7 thoughts on “The Impermanent Portfolio

  1. jk says:

    it might be interesting to look at results before and after the gfc. it feels like the world [or at least the financial part of it] changed a great deal at that time.

    1. Bill Terrell says:

      Interesting suggestion … thanks JK. I’ll follow up with what I find.

    2. Bill Terrell says:

      Here are the results of the test over two periods. Take them with a grain of salt … although they each represent 640 overlapping sixteen week periods, there are only 40 effectively independent sixteen week periods in each sample set. It’s enough though to give a general sense of the changes.

      Over the sixteen week intervals ending from 1996 0928 – 2008 1227:

      Treasuries: 0.5150
      Stocks: 0.2183
      Copper: 0.0361
      Gold 0.2307
      Silver 0.0000
      Platinum 0.0000

      Mean 0.0234
      Deviation 0.0435

      Over the sixteen week intervals ending from 2009 0103 – 2021 0403:

      Treasuries: 0.1923
      Stocks: 0.5455
      Copper: 0.0000
      Gold 0.2622
      Silver 0.0000
      Platinum 0.0000

      Mean 0.0291
      Deviation 0.0520

  2. jk says:

    interesting, thanks. my 2 observations, which i’m sure won’t be news to you, are:
    1. the gold weighting remained relatively constant between the 2 periods
    2. treasuries and stocks traded weightings. makes sense in hindsight, of course. i wonder if there’s a forward looking way to see these things? or is that subsumed by synthetic systems?
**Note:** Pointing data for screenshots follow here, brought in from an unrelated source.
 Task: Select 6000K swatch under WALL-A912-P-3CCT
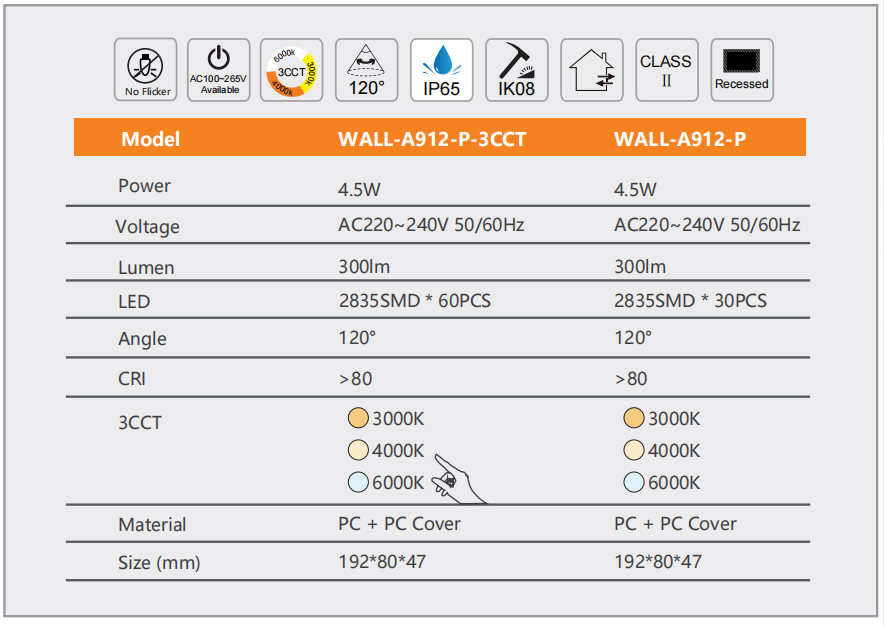(x=358, y=482)
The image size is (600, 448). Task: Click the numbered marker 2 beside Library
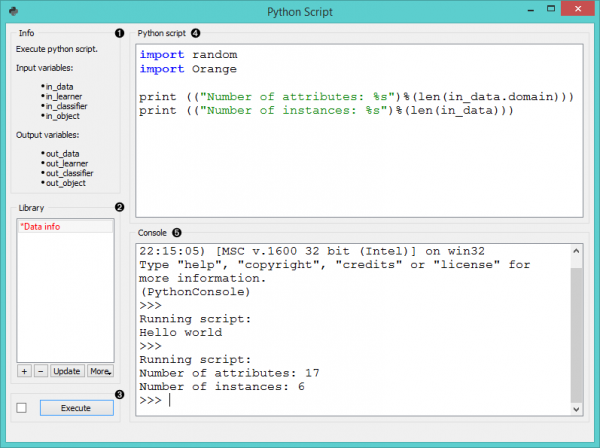click(x=119, y=207)
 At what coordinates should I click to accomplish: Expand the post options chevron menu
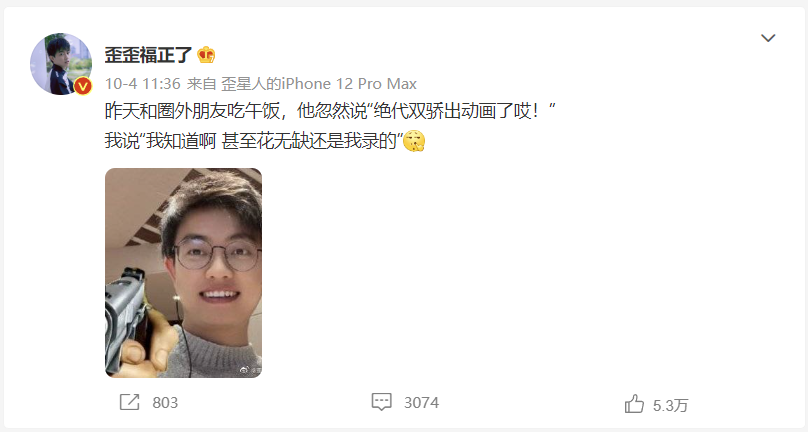(768, 38)
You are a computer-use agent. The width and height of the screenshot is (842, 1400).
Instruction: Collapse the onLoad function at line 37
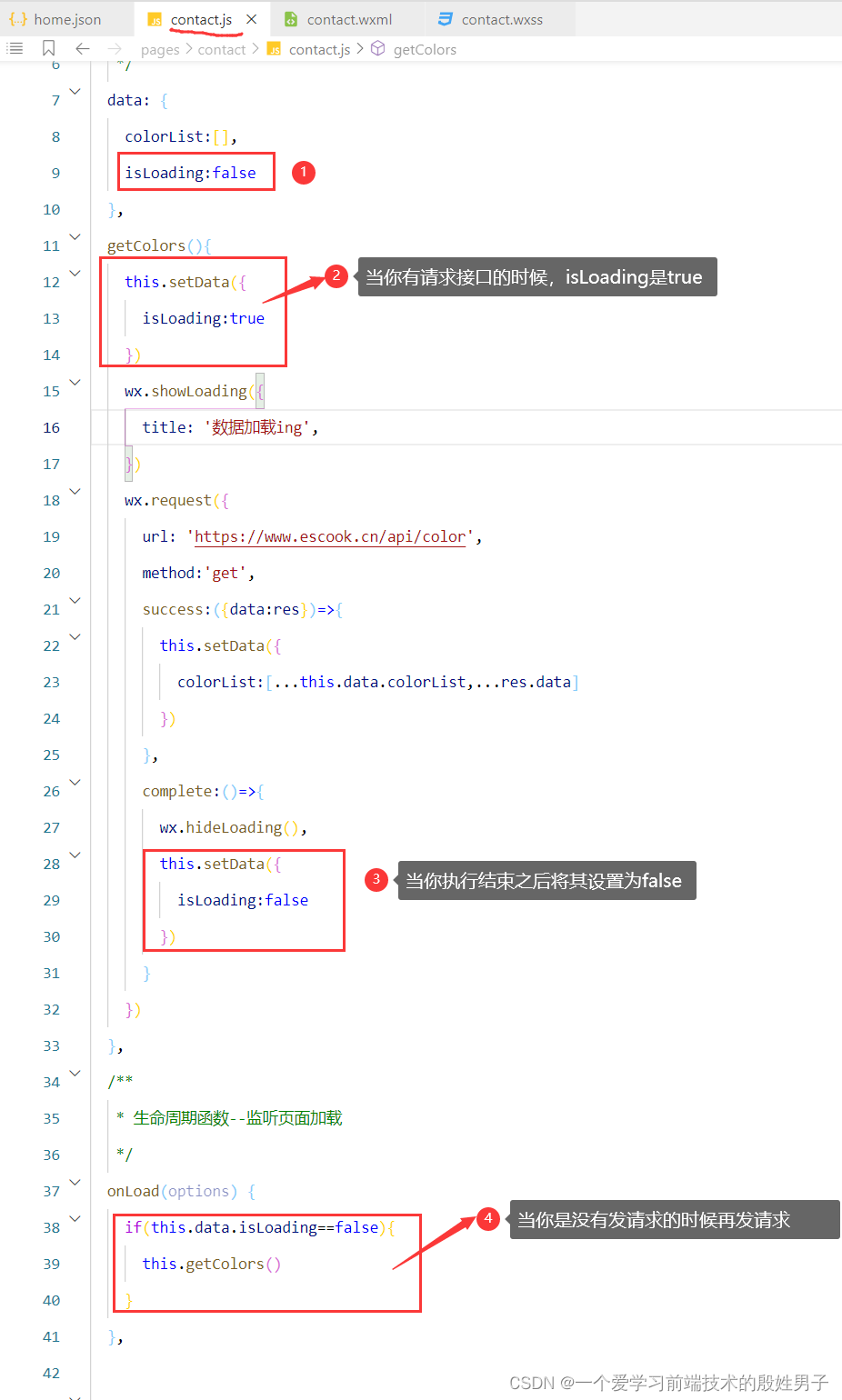coord(75,1182)
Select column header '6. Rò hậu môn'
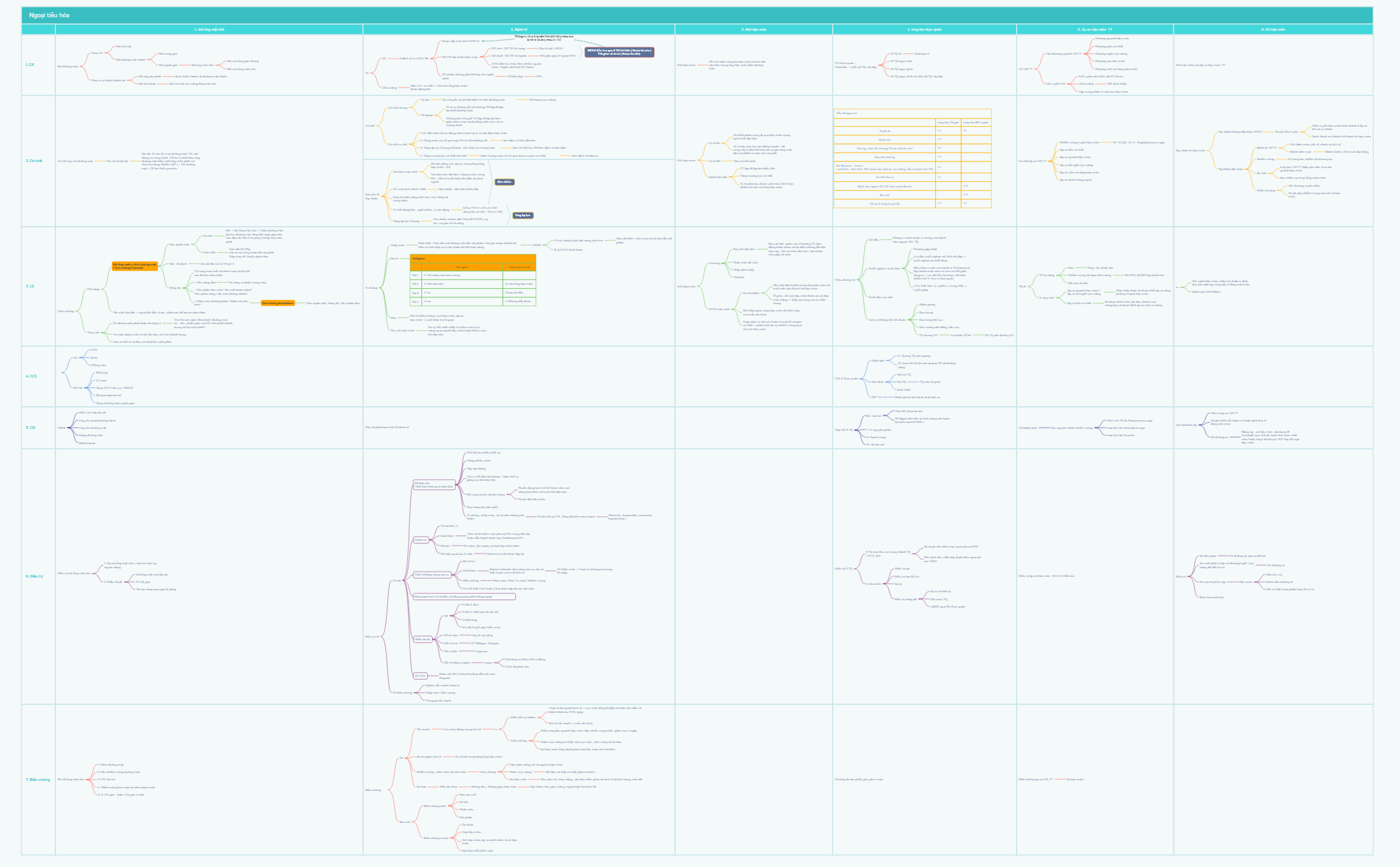Image resolution: width=1400 pixels, height=867 pixels. click(x=1273, y=29)
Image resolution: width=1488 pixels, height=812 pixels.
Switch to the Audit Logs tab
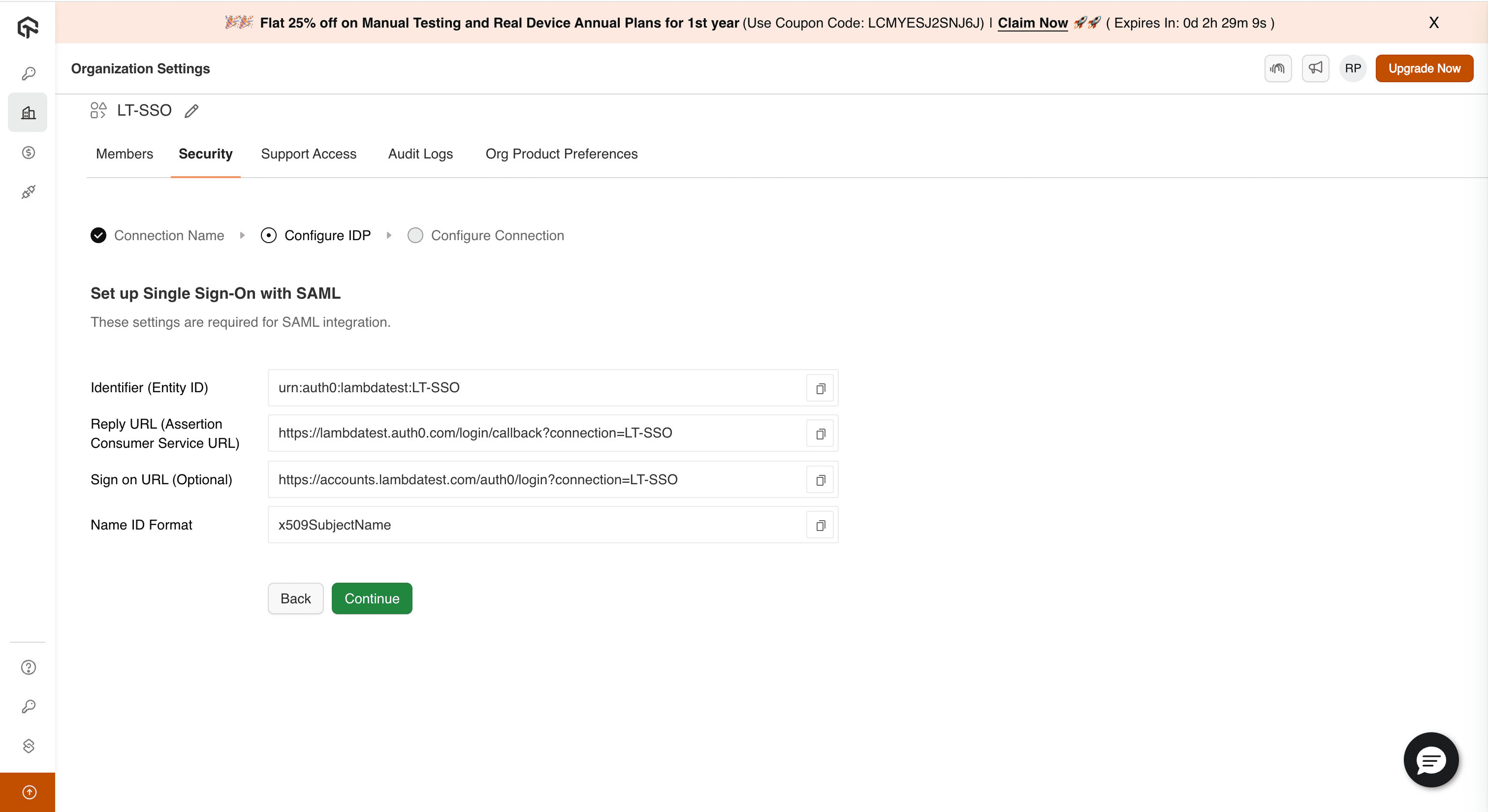coord(420,154)
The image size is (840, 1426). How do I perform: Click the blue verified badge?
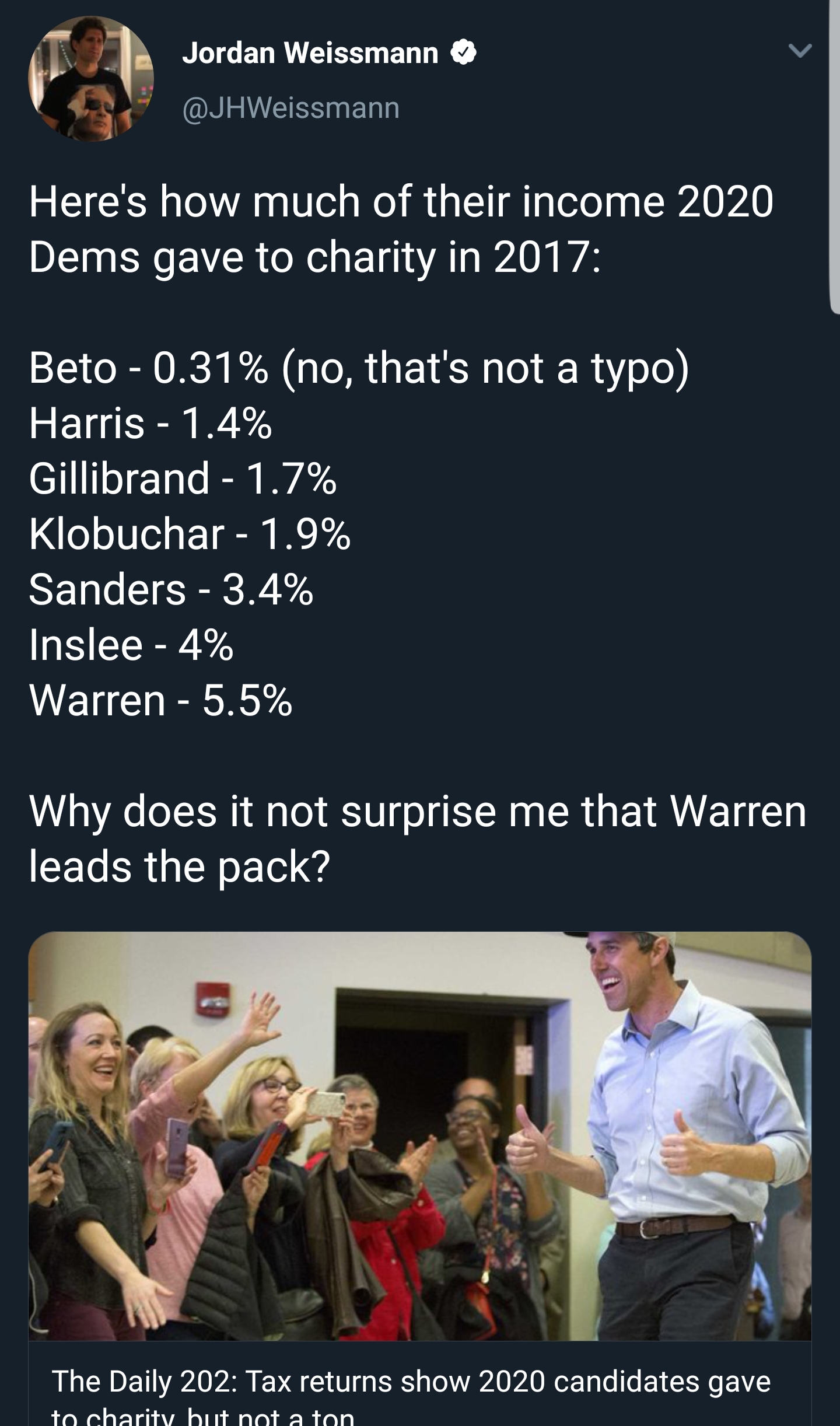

    i’m looking forward to your systems update as we enter july.

    1. Bill Terrell says:

      A challenge in interpreting these data is keeping in mind the degrees of abstraction involved. It’s an effort for me even after having worked through the design and construction of the model. Not only are the results not returns; they’re not even volatilities. They’re the proportions of the selected assets that give the lowest overall volatility under the test conditions. This joint volatility is not only a function of the volatilities of the assets individually (generally the higher the volatility the lower the weighting) but also reflects their phase relationships. If for instance you had two assets which moved exactly inversely, an equal mix of the two would always have zero volatility, no matter how volatile the individual assets. Shift the phase 180°, and you can’t reduce the volatility at all.

      And all that’s in addition to the complication of using an asset that has volatility of its own as a unit of measure.

      Extending that to three asset classes reminds me of three phase electrical power, where you have three sinusoids displaced by 120° such that they everywhere sum to zero. One of the big picture takeaways for me is the apparent universality of the three asset portfolio, where three dissimilar assets seem to be required for maximum portfolio efficiency … firstly no less than three but secondly no more … at least the striking rate of diminishing returns past three. That second part was a surprise to me.

      There were two goals in this post. One was to illustrate the evolution of the minimum volatility allocation … a timely issue given the popularity of declarations of the death of the 60-40 portfolio. The other was to get a sense of what the minimum volatility mix might look like for the 2020s as a whole. This latter question was the motivation for the last set of figures in the post.

      That’s of course as much art as science. My sense is that in meaningful ways the 2020s will echo the 2000s. Of course it will be different in other ways, so the idea is to allow for it without forcing it. So that last posted run includes data from the 2000s along with the 2010s and of course the overweighted slice of the developing 2020s. That set of results would be my best estimate so far of what the minimum volatility mix would look like at the end of the decade; that is, a forward looking view of the 2020s as a whole.

      As for how these results might fit in with Synthetic Systems, the latter deals squarely with returns. Generally speaking, in addition to fundamentals and valuations, I use the minimum volatility mix to help inform an overall strategic allocation while using SS to make +/- tactical adjustments along the way.